— Provided data —
┌──

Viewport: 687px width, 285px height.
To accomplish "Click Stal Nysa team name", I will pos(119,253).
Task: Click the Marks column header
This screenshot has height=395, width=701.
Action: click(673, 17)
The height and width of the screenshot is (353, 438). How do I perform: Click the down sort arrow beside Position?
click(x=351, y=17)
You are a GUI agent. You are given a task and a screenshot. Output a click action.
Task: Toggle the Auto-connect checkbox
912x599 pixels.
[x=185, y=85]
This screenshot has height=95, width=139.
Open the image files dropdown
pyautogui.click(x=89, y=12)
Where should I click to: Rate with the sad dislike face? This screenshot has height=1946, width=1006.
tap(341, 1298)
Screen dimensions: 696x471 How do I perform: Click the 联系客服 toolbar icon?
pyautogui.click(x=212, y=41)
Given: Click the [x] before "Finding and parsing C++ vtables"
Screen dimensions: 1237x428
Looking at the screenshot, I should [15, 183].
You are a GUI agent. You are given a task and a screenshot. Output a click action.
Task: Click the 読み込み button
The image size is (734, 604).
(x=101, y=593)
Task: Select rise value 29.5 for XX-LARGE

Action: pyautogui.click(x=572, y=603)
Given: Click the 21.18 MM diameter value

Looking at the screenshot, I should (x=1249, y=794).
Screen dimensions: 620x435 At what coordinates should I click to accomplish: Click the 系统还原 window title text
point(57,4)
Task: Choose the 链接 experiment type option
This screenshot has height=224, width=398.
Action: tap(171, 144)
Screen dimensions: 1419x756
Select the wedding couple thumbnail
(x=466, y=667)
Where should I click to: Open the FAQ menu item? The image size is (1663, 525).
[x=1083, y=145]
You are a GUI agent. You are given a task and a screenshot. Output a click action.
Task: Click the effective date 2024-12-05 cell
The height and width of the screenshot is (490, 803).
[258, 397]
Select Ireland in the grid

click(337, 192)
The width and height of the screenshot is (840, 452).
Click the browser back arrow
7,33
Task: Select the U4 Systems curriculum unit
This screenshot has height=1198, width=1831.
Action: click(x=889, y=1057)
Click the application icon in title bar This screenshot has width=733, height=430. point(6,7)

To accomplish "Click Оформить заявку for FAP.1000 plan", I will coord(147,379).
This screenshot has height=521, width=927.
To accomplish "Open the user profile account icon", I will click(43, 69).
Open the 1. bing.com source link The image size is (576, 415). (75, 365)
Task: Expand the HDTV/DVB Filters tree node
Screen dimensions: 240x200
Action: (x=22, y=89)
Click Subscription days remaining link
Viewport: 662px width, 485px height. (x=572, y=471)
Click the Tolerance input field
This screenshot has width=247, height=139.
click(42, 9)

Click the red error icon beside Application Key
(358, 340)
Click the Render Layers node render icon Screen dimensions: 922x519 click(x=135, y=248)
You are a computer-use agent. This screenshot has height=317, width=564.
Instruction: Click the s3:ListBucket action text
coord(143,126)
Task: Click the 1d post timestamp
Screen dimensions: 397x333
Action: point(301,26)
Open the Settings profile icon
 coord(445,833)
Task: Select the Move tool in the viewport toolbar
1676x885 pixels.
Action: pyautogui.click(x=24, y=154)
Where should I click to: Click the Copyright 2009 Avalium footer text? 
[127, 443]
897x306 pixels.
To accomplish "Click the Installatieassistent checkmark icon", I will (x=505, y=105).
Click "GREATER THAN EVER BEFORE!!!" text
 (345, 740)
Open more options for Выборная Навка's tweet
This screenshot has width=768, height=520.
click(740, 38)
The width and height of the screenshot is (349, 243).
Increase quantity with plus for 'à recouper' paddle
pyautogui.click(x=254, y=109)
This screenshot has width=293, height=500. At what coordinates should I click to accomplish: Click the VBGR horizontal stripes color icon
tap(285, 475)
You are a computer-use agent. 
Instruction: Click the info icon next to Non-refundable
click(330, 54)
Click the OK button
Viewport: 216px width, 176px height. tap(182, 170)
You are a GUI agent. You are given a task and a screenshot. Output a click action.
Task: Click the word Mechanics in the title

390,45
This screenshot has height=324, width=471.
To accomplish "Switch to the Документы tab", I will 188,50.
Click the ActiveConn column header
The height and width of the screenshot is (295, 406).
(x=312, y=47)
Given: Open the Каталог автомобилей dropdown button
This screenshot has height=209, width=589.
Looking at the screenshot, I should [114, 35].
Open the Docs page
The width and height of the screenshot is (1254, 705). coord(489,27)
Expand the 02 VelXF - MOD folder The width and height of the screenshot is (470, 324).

└──

— Work item —
The records above must be written out again exactly.

— Solved exercise —
Viewport: 687px width, 285px height.
To accomplish "Click Stal Nysa team name", I will pos(119,253).
Task: Click the Marks column header
This screenshot has height=395, width=701.
Action: click(673, 17)
The height and width of the screenshot is (353, 438). How do I perform: Click the down sort arrow beside Position?
click(x=351, y=17)
You are a GUI agent. You are given a task and a screenshot. Output a click action.
Task: Toggle the Auto-connect checkbox
912x599 pixels.
[x=185, y=85]
This screenshot has height=95, width=139.
Open the image files dropdown
pyautogui.click(x=89, y=12)
Where should I click to: Rate with the sad dislike face? This screenshot has height=1946, width=1006.
tap(341, 1298)
Screen dimensions: 696x471 How do I perform: Click the 联系客服 toolbar icon?
pyautogui.click(x=212, y=41)
Given: Click the [x] before "Finding and parsing C++ vtables"
Screen dimensions: 1237x428
Looking at the screenshot, I should [15, 183].
You are a GUI agent. You are given a task and a screenshot. Output a click action.
Task: Click the 読み込み button
The image size is (734, 604).
(x=101, y=593)
Task: Select rise value 29.5 for XX-LARGE

Action: pyautogui.click(x=572, y=603)
Given: Click the 21.18 MM diameter value

Looking at the screenshot, I should (x=1249, y=794).
Screen dimensions: 620x435 At what coordinates should I click to accomplish: Click the 系统还原 window title text
point(57,4)
Task: Choose the 链接 experiment type option
This screenshot has height=224, width=398.
Action: tap(171, 144)
Screen dimensions: 1419x756
Select the wedding couple thumbnail
(x=466, y=667)
Where should I click to: Open the FAQ menu item? The image size is (1663, 525).
[x=1083, y=145]
You are a GUI agent. You are given a task and a screenshot. Output a click action.
Task: Click the effective date 2024-12-05 cell
The height and width of the screenshot is (490, 803).
[258, 397]
Select Ireland in the grid

click(337, 192)
The width and height of the screenshot is (840, 452).
Click the browser back arrow
7,33
Task: Select the U4 Systems curriculum unit
This screenshot has height=1198, width=1831.
Action: click(x=889, y=1057)
Click the application icon in title bar This screenshot has width=733, height=430. point(6,7)

To accomplish "Click Оформить заявку for FAP.1000 plan", I will coord(147,379).
This screenshot has height=521, width=927.
To accomplish "Open the user profile account icon", I will click(43, 69).
Open the 1. bing.com source link The image size is (576, 415). (75, 365)
Task: Expand the HDTV/DVB Filters tree node
Screen dimensions: 240x200
Action: (x=22, y=89)
Click Subscription days remaining link
Viewport: 662px width, 485px height. (x=572, y=471)
Click the Tolerance input field
This screenshot has width=247, height=139.
click(42, 9)

Click the red error icon beside Application Key
(358, 340)
Click the Render Layers node render icon Screen dimensions: 922x519 click(x=135, y=248)
You are a computer-use agent. This screenshot has height=317, width=564.
Instruction: Click the s3:ListBucket action text
coord(143,126)
Task: Click the 1d post timestamp
Screen dimensions: 397x333
Action: point(301,26)
Open the Settings profile icon
 coord(445,833)
Task: Select the Move tool in the viewport toolbar
1676x885 pixels.
Action: pyautogui.click(x=24, y=154)
Where should I click to: Click the Copyright 2009 Avalium footer text? 
[127, 443]
897x306 pixels.
To accomplish "Click the Installatieassistent checkmark icon", I will (x=505, y=105).
Click "GREATER THAN EVER BEFORE!!!" text
 (345, 740)
Open more options for Выборная Навка's tweet
This screenshot has width=768, height=520.
click(740, 38)
The width and height of the screenshot is (349, 243).
Increase quantity with plus for 'à recouper' paddle
pyautogui.click(x=254, y=109)
This screenshot has width=293, height=500. At what coordinates should I click to accomplish: Click the VBGR horizontal stripes color icon
tap(285, 475)
You are a computer-use agent. 
Instruction: Click the info icon next to Non-refundable
click(330, 54)
Click the OK button
Viewport: 216px width, 176px height. tap(182, 170)
You are a GUI agent. You are given a task and a screenshot. Output a click action.
Task: Click the word Mechanics in the title

390,45
This screenshot has height=324, width=471.
To accomplish "Switch to the Документы tab", I will 188,50.
Click the ActiveConn column header
The height and width of the screenshot is (295, 406).
(x=312, y=47)
Given: Open the Каталог автомобилей dropdown button
This screenshot has height=209, width=589.
Looking at the screenshot, I should [114, 35].
Open the Docs page
The width and height of the screenshot is (1254, 705). coord(489,27)
Expand the 02 VelXF - MOD folder The width and height of the screenshot is (470, 324).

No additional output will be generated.